Para ciudadanos cubanos dentro de la isla, estos eventos representan una realidad cotidiana de movilización obligatoria. Trabajadores, estudiantes y miembros de organizaciones de masas reciben instrucciones de participar, frecuentemente sin poder negarse sin consecuencias laborales o sociales. La asistencia se registra, se fotografía y se reporta a través de canales oficiales como validación de apoyo al régimen.

En la diáspora cubana, particularmente en Miami y otras ciudades estadounidenses con comunidades cubanas significativas, estos actos generan reacciones críticas. Activistas y exiliados ven en la glorificación de Raúl Castro una perpetuación de la represión que los obligó a abandonar la isla. Organizaciones de derechos humanos han documentado durante décadas las políticas implementadas bajo su liderazgo militar, incluyendo represión a disidentes, control de medios y restricciones a libertades fundamentales.

La administración Trump, con Marco Rubio como Secretario de Estado desde enero de 2025, ha mantenido una postura crítica hacia el régimen cubano. Las sanciones estadounidenses continúan dirigidas al gobierno de La Habana, no al pueblo cubano. El régimen, sin embargo, frecuentemente utiliza estas sanciones como justificación para sus propios fracasos económicos, una narrativa que eventos como la bicicletada refuerzan indirectamente al mantener la movilización política como prioridad sobre soluciones a la crisis energética.

La comparsa propagandística también refleja un patrón de distracción política. Mientras el régimen organiza actos de glorificación histórica, ciudadanos cubanos enfrentan realidades inmediatas: falta de electricidad, escasez de alimentos, medicinas limitadas y oportunidades económicas restringidas. La brecha entre la narrativa oficial de logros revolucionarios y la experiencia cotidiana de los cubanos se amplía cada año.

Desde la perspectiva de análisis político, estos eventos revelan la dependencia del régimen de mecanismos de control tradicionales. A diferencia de gobiernos democráticos que pueden perder poder mediante elecciones, el sistema cubano requiere de movilización constante, propaganda y eventos públicos para mantener la apariencia de legitimidad. La bicicletada de Cienfuegos es un ejemplo más de esta necesidad estructural.

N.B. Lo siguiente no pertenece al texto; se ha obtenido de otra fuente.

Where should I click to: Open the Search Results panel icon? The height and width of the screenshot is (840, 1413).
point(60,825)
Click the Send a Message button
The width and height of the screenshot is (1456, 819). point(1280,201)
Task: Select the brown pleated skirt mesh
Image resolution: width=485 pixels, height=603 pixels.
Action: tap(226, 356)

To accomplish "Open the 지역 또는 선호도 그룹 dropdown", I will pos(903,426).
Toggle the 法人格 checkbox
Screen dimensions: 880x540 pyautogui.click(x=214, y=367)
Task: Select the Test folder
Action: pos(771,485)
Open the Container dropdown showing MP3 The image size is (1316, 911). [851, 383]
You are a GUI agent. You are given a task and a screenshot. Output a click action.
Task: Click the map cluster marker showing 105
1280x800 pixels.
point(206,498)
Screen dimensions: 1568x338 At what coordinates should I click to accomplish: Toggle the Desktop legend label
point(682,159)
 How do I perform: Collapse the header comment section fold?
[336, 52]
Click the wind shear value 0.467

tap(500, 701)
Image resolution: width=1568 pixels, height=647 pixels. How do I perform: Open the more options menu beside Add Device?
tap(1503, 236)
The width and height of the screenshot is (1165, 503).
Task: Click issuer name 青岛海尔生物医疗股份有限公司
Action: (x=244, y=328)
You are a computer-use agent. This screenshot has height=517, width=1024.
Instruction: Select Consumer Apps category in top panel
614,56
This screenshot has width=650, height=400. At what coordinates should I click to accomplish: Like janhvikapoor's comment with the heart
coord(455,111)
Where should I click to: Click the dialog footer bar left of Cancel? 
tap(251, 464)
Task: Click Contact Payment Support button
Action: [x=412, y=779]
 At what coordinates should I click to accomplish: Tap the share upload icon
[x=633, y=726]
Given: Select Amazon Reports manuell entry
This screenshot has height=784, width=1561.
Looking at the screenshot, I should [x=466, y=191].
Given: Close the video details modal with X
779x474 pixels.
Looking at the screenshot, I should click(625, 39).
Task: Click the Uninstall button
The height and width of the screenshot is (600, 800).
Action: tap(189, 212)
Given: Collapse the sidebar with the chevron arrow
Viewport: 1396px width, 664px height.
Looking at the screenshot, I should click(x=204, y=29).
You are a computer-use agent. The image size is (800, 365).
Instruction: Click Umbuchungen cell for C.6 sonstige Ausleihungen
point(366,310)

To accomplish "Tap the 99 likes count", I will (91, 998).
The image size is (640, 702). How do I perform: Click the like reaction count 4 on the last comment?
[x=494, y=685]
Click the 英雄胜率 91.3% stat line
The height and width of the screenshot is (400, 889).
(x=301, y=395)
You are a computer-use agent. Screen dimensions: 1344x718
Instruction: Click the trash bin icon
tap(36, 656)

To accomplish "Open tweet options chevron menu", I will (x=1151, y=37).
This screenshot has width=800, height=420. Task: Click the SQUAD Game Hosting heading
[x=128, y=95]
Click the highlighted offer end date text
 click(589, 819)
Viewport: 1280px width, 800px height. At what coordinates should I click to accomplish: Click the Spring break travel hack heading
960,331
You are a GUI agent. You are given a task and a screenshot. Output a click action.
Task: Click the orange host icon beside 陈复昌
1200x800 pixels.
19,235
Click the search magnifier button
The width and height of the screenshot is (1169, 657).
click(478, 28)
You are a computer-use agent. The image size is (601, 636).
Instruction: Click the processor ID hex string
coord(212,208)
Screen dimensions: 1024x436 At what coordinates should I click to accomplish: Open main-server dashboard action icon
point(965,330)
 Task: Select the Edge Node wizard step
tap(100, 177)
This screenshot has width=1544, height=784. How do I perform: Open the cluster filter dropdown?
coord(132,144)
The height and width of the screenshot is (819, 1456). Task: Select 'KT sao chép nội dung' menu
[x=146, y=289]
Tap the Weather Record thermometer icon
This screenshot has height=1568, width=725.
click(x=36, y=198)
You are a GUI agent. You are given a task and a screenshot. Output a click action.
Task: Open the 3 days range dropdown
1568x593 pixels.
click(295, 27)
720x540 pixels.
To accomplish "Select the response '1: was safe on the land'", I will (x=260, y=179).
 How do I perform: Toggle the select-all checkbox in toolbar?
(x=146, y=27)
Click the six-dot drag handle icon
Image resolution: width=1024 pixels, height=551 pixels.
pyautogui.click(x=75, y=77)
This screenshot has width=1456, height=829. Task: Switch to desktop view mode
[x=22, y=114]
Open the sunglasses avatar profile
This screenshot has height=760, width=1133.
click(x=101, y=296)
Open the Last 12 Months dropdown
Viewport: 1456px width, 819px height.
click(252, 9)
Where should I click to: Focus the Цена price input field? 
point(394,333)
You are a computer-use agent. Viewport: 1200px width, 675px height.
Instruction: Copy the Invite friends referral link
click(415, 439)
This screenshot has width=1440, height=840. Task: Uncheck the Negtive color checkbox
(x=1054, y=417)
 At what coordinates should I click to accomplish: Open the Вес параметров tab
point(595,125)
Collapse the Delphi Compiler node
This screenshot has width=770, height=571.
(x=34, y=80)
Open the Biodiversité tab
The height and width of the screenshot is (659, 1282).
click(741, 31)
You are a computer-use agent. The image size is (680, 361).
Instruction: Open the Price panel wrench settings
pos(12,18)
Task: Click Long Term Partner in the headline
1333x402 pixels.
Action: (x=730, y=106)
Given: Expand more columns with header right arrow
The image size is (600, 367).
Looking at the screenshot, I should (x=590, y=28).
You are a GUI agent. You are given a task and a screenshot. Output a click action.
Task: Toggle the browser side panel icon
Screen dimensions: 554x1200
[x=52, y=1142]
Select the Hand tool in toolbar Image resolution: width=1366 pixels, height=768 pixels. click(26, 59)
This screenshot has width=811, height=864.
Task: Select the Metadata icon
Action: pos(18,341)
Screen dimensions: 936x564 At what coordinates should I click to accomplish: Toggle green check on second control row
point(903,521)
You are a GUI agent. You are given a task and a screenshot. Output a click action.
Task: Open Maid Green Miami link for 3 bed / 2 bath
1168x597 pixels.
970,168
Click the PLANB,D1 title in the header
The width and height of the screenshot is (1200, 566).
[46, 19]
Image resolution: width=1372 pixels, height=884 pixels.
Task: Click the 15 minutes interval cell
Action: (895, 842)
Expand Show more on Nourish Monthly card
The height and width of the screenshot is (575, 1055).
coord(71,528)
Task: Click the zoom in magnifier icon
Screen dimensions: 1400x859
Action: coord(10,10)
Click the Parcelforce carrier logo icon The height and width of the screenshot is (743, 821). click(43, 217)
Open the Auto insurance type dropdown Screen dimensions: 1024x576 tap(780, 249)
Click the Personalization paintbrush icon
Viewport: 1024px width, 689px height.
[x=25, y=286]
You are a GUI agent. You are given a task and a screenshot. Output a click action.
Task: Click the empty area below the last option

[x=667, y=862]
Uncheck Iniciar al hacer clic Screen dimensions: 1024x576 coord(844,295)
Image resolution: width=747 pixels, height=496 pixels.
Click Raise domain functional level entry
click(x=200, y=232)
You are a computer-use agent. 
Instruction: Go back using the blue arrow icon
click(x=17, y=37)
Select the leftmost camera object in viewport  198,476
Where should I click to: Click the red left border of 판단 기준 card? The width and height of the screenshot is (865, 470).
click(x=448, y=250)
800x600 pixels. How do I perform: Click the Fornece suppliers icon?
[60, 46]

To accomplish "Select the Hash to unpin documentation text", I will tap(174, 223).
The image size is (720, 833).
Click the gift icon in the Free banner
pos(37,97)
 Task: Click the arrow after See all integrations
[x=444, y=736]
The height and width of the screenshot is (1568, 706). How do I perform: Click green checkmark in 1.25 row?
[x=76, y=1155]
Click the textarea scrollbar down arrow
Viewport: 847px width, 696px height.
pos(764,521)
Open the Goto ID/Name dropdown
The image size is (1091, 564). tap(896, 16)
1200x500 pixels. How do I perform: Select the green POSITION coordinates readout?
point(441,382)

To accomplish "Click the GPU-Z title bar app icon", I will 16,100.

Para la comunidad internacional, estos actos ilustran cómo funciona la represión política en Cuba: no siempre mediante represión violenta visible, sino mediante control social sofisticado que integra presión institucional, propaganda estatal y movilización obligatoria. Observadores de derechos humanos han señalado que este tipo de control es tan efectivo como la represión directa, porque limita la libertad de expresión y asociación sin generar la visibilidad internacional de actos represivos más evidentes.

La «Gran Bicicletada 95-Raúl» en Cienfuegos continuará como parte del calendario de eventos oficiales del régimen. Ciudadanos participarán, fotografías serán distribuidas por medios estatales, y la narrativa oficial proclamará apoyo masivo al legado de Raúl Castro. Pero la realidad que viven millones de cubanos—sin electricidad, sin oportunidades, sin libertad de expresión—seguirá siendo la verdadera medida de lo que representa el régimen que estos actos pretenden glorificar.

¿Cuánto tiempo puede un gobierno mantener legitimidad mediante propaganda y movilización obligatoria cuando la vida cotidiana de su población se deteriora aceleradamente?